• [ABOUT THIS EXERCISE]
Pictures in the data should be dropped; transcribe exactly the lines from the one that has "You are a computer-use" through the one that has "This screenshot has height=784, width=1555.".

Stored data entries:
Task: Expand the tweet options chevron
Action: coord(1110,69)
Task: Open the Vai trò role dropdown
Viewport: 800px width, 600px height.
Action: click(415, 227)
---
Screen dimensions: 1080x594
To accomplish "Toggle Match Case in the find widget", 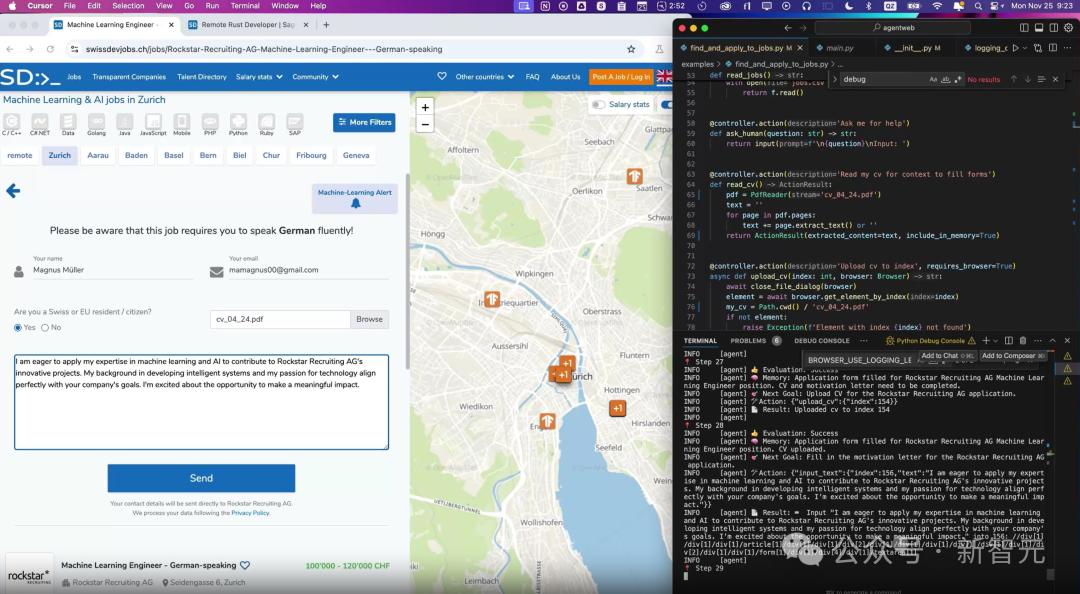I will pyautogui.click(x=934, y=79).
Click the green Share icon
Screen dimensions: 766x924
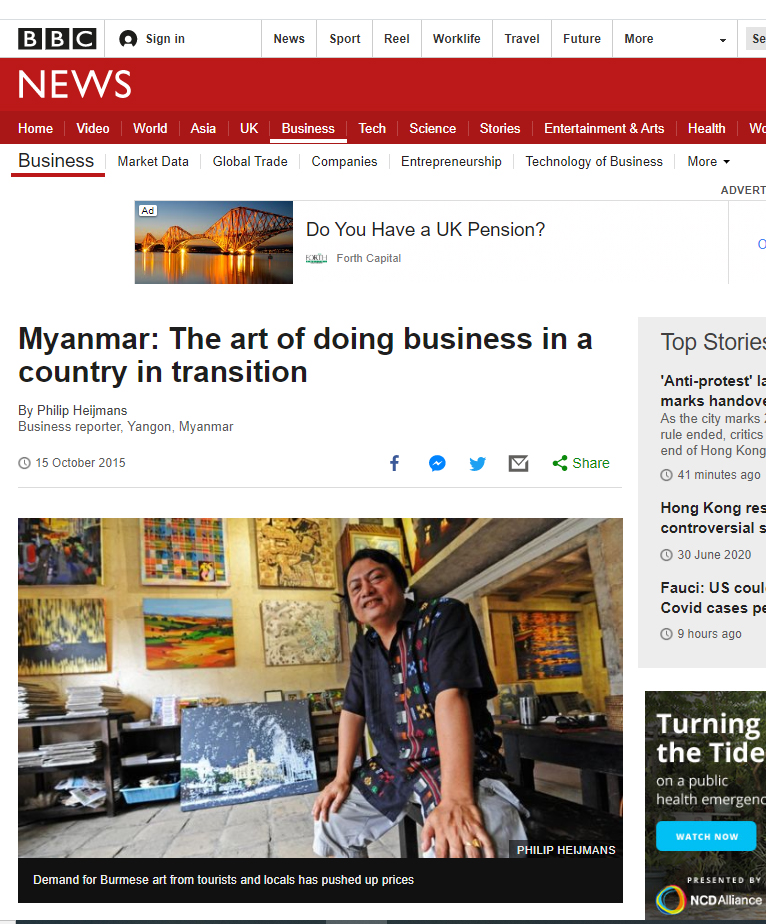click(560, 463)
==
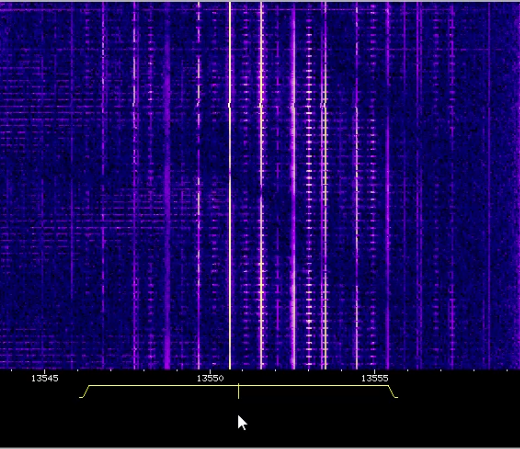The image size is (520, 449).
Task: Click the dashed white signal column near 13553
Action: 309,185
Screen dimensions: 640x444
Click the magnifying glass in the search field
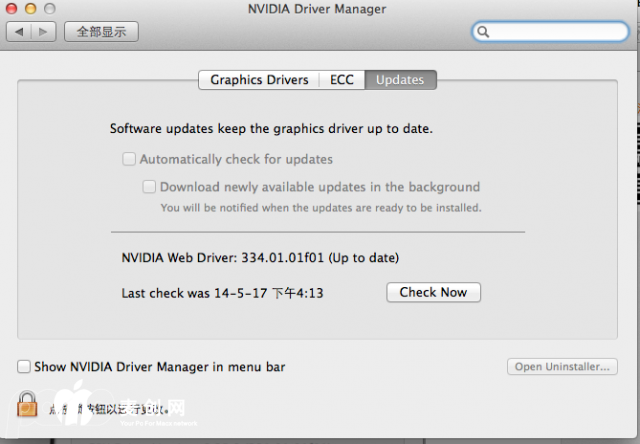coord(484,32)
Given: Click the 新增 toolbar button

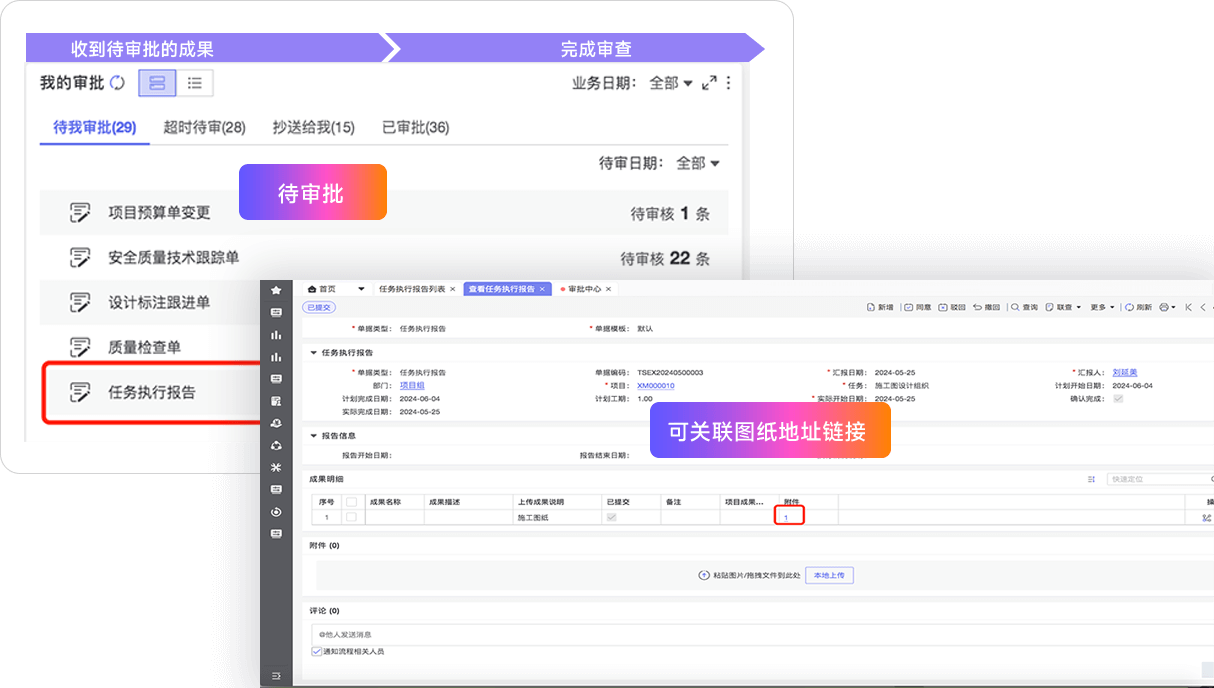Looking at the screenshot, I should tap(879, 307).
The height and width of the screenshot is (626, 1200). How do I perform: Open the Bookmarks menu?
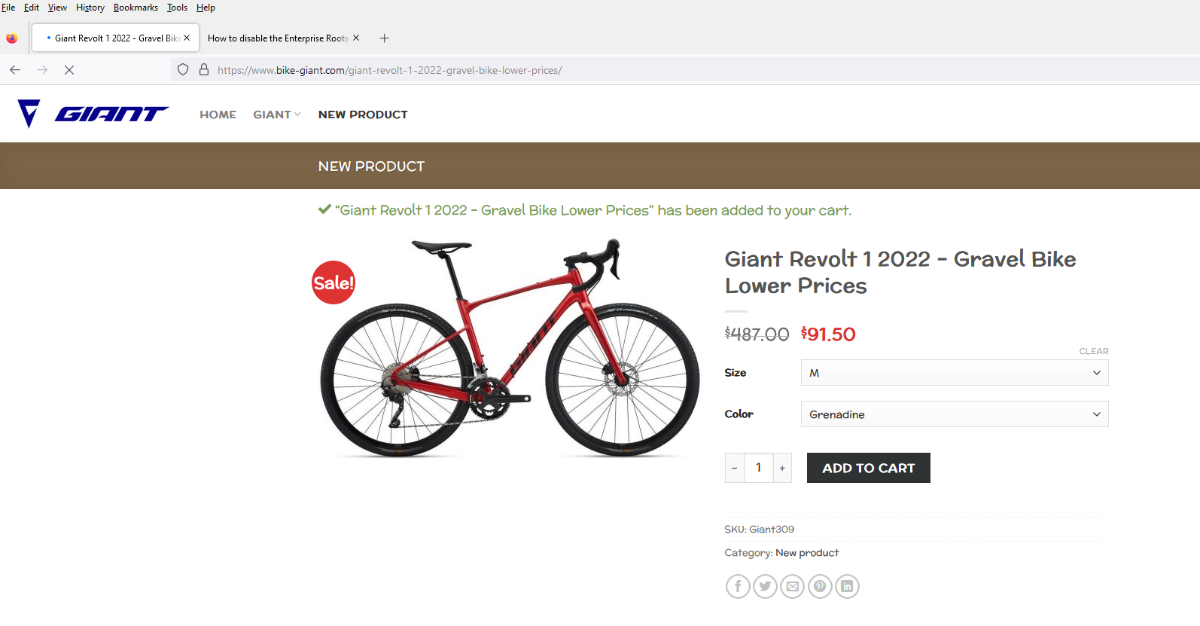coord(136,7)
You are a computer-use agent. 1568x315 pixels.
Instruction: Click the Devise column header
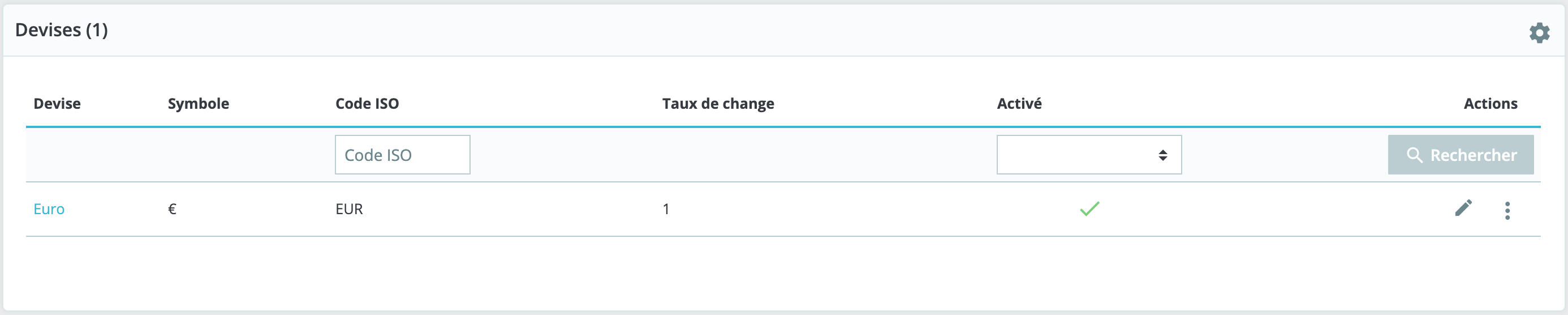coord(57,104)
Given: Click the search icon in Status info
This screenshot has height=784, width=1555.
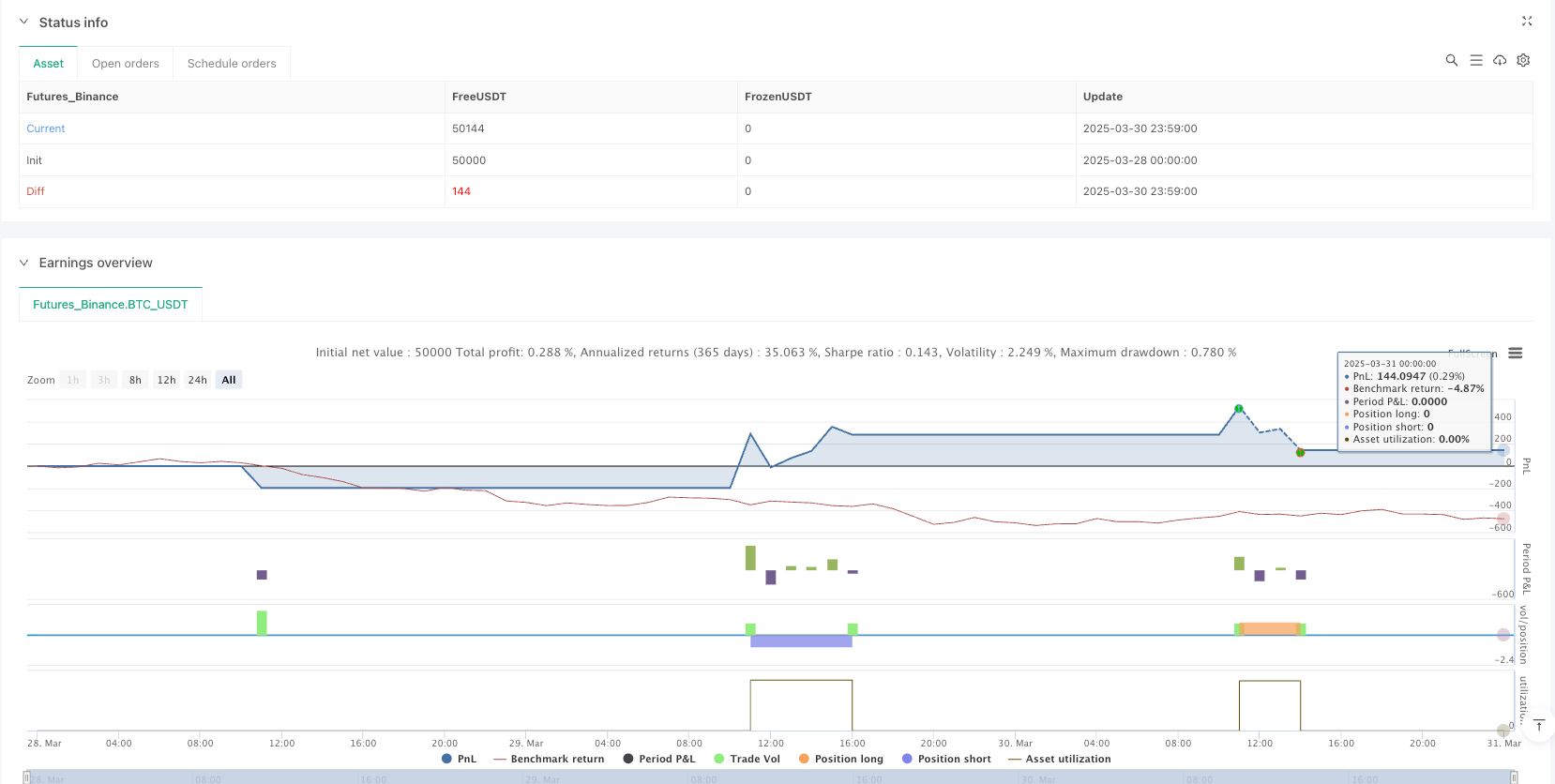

• [TASK RESULT]
You are a computer-use agent. 1568x315 pixels.
Instruction: Click the Devise column header
coord(57,104)
Given: Click the search icon in Status info
This screenshot has height=784, width=1555.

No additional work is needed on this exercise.